I have a difficult subject in hand. It is also a delicate one. But I am determined not only to know, if it is possible, the whole truth about Jesus, but also to communicate that truth to others. Some people can keep their minds shut. I cannot; I must share my intellectual life with the world. If I lived a thousand years ago, I might have collapsed at the sight of the burning stake, but I feel sure I would have deserved the stake.

People say to me, sometimes, “Why do you not confine yourself to moral and religious exhortation, such as, ‘Be kind, do good, love one another, etc.’?” But there is more of a moral tonic in the open and candid discussion of a subject like the one in hand, than in a multitude of platitudes. We feel our moral fiber stiffen into force and purpose under the inspiration of a peril dared for the advancement of truth.

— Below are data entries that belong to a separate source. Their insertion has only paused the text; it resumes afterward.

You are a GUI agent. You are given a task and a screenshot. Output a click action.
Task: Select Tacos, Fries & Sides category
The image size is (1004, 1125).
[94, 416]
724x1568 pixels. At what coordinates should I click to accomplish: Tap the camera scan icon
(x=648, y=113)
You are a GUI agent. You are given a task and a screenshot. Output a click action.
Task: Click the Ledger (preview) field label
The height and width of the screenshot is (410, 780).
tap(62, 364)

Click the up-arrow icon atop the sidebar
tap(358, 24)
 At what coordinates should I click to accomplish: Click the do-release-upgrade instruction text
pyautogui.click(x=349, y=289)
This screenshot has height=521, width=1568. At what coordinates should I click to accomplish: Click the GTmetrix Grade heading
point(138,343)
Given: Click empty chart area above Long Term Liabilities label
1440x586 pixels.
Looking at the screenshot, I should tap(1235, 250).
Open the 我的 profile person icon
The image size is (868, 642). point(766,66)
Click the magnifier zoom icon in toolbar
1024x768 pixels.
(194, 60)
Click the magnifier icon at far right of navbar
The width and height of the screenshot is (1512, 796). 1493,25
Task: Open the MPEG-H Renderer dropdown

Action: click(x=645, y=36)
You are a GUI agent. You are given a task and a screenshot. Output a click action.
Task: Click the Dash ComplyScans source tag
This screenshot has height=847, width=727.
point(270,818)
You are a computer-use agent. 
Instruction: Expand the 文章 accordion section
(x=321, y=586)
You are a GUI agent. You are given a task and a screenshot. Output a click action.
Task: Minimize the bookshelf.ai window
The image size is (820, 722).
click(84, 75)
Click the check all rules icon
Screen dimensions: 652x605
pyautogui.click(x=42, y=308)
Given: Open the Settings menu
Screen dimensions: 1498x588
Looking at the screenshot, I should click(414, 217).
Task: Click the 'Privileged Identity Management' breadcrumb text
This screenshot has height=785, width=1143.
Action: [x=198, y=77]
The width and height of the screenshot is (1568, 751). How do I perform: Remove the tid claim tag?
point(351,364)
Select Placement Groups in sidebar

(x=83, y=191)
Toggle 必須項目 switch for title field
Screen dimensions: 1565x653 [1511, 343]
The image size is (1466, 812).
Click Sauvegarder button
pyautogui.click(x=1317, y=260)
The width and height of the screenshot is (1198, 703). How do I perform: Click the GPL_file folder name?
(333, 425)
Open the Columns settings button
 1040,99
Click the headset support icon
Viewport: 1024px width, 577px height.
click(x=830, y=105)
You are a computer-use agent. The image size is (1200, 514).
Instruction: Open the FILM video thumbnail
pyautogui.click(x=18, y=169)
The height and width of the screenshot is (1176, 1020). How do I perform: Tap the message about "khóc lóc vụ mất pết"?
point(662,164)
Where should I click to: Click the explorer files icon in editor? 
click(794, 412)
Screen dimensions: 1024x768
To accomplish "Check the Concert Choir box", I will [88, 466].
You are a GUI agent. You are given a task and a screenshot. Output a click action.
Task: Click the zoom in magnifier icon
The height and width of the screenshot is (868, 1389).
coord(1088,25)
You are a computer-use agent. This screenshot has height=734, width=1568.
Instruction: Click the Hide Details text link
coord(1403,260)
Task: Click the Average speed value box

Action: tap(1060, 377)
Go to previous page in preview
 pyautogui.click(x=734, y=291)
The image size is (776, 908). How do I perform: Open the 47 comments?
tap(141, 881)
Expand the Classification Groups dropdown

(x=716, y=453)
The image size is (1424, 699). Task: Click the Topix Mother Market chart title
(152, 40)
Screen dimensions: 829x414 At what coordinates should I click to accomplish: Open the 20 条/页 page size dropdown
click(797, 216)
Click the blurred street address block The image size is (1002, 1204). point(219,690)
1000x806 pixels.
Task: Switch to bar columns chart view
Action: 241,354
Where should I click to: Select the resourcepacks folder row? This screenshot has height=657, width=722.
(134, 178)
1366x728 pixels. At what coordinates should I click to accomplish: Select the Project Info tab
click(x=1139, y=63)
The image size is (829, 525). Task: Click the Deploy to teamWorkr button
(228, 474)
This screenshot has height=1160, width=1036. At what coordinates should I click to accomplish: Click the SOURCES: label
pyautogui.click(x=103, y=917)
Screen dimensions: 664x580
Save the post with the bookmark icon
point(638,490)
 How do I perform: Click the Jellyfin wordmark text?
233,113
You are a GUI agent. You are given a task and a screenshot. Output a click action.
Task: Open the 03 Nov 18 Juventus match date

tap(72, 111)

“Tell us what you believe,” is one of the requests frequently addressed to me. I never deliver a lecture in which I do not, either directly or indirectly, give full and free expression to my faith in everything that is worthy of faith. If I do not believe in dogma, it is because I believe in freedom. If I do not believe in one inspired book, it is because I believe that all truth and only truth is inspired. If I do not ask the gods to help us, it is because I believe in human help, so much more real than supernatural help. If I do not believe in standing still, it is because I believe in progress. If I am not attracted by the vision of a distant heaven, it is because I believe in human happiness, now and here. If I do not say “Lord, Lord!” to Jesus, it is because I bow my head to a greater Power than Jesus, to a more efficient Savior than he has ever been—Science!

“Oh, he tears down, but does not build up,” is another criticism about my work. It is not true. No preacher or priest is more constructive.  To build up their churches and maintain their creeds the priests pulled down and destroyed the magnificent civilization of Greece and Rome, plunging Europe into the dark and sterile ages which lasted over a thousand years. When Galileo waved his hands for joy because he believed he had enriched humanity with a new truth and extended the sphere of knowledge, what did the church do to him? It conspired to destroy him. It shut him up in a dungeon! Clapping truth into jail; gagging the mouth of the student—is that building up or tearing down?  When Bruno lighted a new torch to increase the light of the world, what was his reward? The stake! During all the ages that the church had the power to police the world, every time a thinker raised his head he was clubbed to death. Do you think it is kind of us—does it square with our sense of justice to call the priest constructive, and the scientists and philosophers who have helped people to their feet—helped them to self-government in politics, and to self-help in life,--destructive? Count your rights—political, religious, social, intellectual—and tell me which of them was conquered for you by the priest.

“He is irreverent,” is still another hasty criticism I have heard advanced against the rationalist. I wish to tell you something. But first let us be impersonal. The epithets “irreverent,” “blasphemer,” “atheist,” and “infidel,” are flung at a man, not from pity, but from envy. Not having the courage or the industry of our neighbor who works like a busy bee in the world of men and books, searching with the sweat of his brow for the real bread of life, wetting the open page before him with his tears, pushing into the “wee” hours of the night his quest, animated by the fairest of all loves, “the love of truth”,--we ease our own indolent conscience by calling him names. We pretend that it is not because we are too lazy or too selfish to work as hard or think as freely as he does, but because we do not want to be as irreverent as he is that we keep the windows of our minds shut. To excuse our own mediocrity we call the man who tries to get out of the rut a “blasphemer.” And so we ask the world to praise our indifference as a great virtue, and to denounce the conscientious toil and thought of another, as “blasphemy.”